Felipe Poey y su permanente vocación naturalista

Felipe Poey y su permanente vocación naturalista

En una ocasión, recordaba la madre de Felipe Poey que desde muy pequeño este se sentaba durante horas a observar las hormigas, y, aunque no todos los que observan los insectos se convierten en naturalistas, se puede quizás aceptar que la vocación de observar es parte imprescindible del carácter de todo científico.

Eso pudo avivarle aún más su interés por investigar, no solo como niño sino también durante toda su vida, incluso en  Francia, cuando una grave enfermedad lo obligó a guardar cama durante mucho tiempo y cuyas secuelas dejaron visibles en él una parálisis parcial de la mitad derecha de su cuerpo por el resto de su vida.

Aunque logró recobrarse de su total limitación, y adaptarse a su nueva condición, eso limitó sus actividades como explorador y coleccionista, pero a la vez estimuló su amor por la naturaleza, otro de los rasgos persistentes de su carácter.

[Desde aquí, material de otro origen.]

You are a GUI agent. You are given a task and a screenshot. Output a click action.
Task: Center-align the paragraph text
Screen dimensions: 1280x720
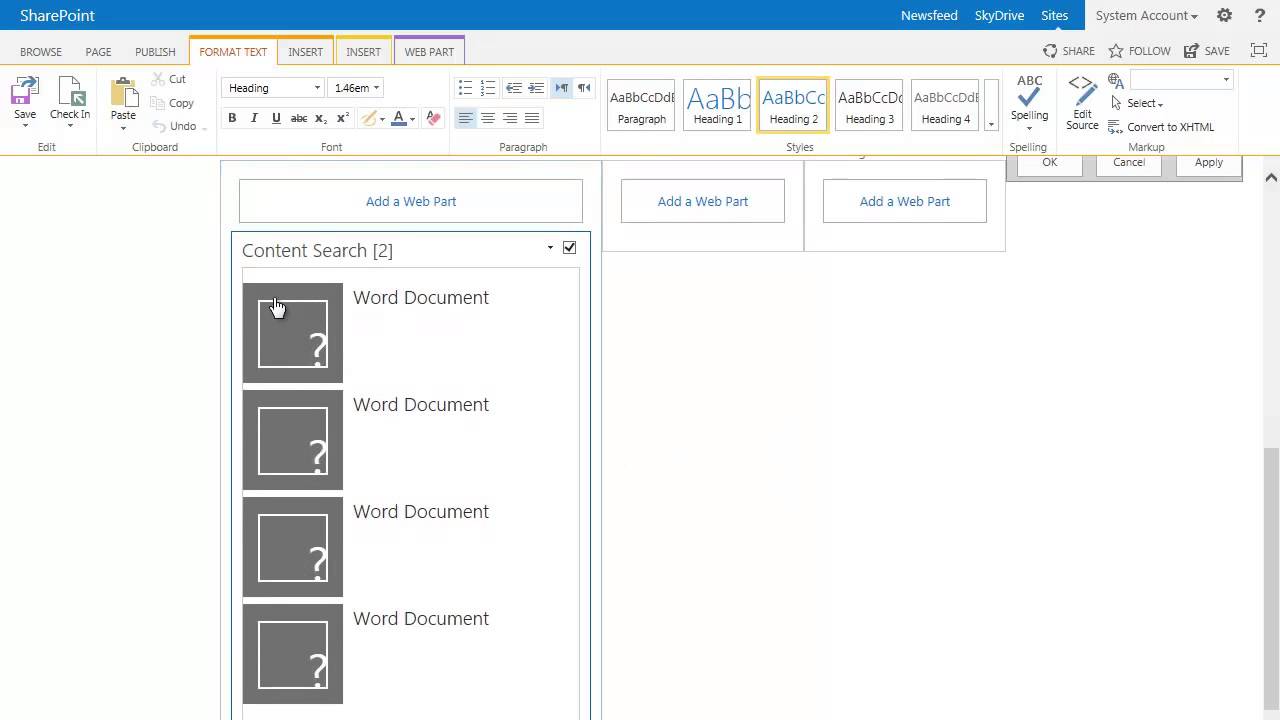488,118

Indudablemente, Poey fue muy sensible a su entorno, a las letras y el buen decir. Rechazó el camino de la abogacía para abrazar el magisterio y la vocación naturalista de su niñez, hasta convertirse durante su larga vida en el primer gran científico cubano.

Era, por encima de todo, un enamorado de la naturaleza cubana desde aquellos años en que, saco en mano, colectaba mariposas y otras veces dibujaba todo tipo de peces del país; además, en horas de ensueño, escribía sus poemas a Silvia y El Arroyo, el soneto Furor Escolástico y más versos agradables al oído o el fino humor filosófico de El gato pensador.

En atención a su conocimiento de la biodiversidad, Poey en su época (vivió casi un siglo) no sólo era conocido internacionalmente, en los Estados Unidos y en Europa, sino que probablemente fuese, si no el principal, uno de los principales naturalistas de toda América. Había nacido en La Habana en 1799 y murió en ella murió en 1891, siendo contemporáneo consciente, por ende, de los movimientos independentistas de América Latina, de la Guerra de Secesión en los Estados Unidos, y  testigo inmediato de la revolución de 1830 en Francia y de dos de las tres guerras de independencia en Cuba.

Aunque Poey coleccionó y estudió varios órdenes de insectos (sobre todo las mariposas) y reunió una gran colección de moluscos, los objetos biológicos a los cuales dio preferencia fueron los peces. Para hacerse de ejemplares de peces se valió de la ayuda de un numeroso grupo de pescadores habaneros, que se convirtieron en amigos suyos. Estos obreros del mar fueron sus más eficaces auxiliares en la búsqueda de especies nuevas o poco conocidas.

Felipe Poey dedicó buena parte de sus esfuerzos a caracterizar la fauna piscícola cubana y a identificar sus especies. Escribió varios trabajos al respecto, que publicó en sus Memorias sobre la Historia Natural de la Isla de Cuba y en su Repertorio Físico-Natural de la Isla de Cuba, así como en revistas de los Estados Unidos y de España.

La culminación de su obra como ictiólogo fue la preparación de su Ictiología Cubana o Historia Natural de los Peces de Cuba, obra monumental, que incluía -además de un extenso texto- un atlas en varios volúmenes, donde muchas especies estaban representadas en tamaño natural.

Llegó a ser una personalidad emblemática de La Habana, al menos desde los años cincuenta del siglo XIX; su existencia era conocida y admirada por prácticamente todos los habitantes de la ciudad. A ello contribuía su carácter afable y su buen humor, su facilidad para relacionarse con las personas y su invariable disposición no sólo a enseñar, sino también a aprender.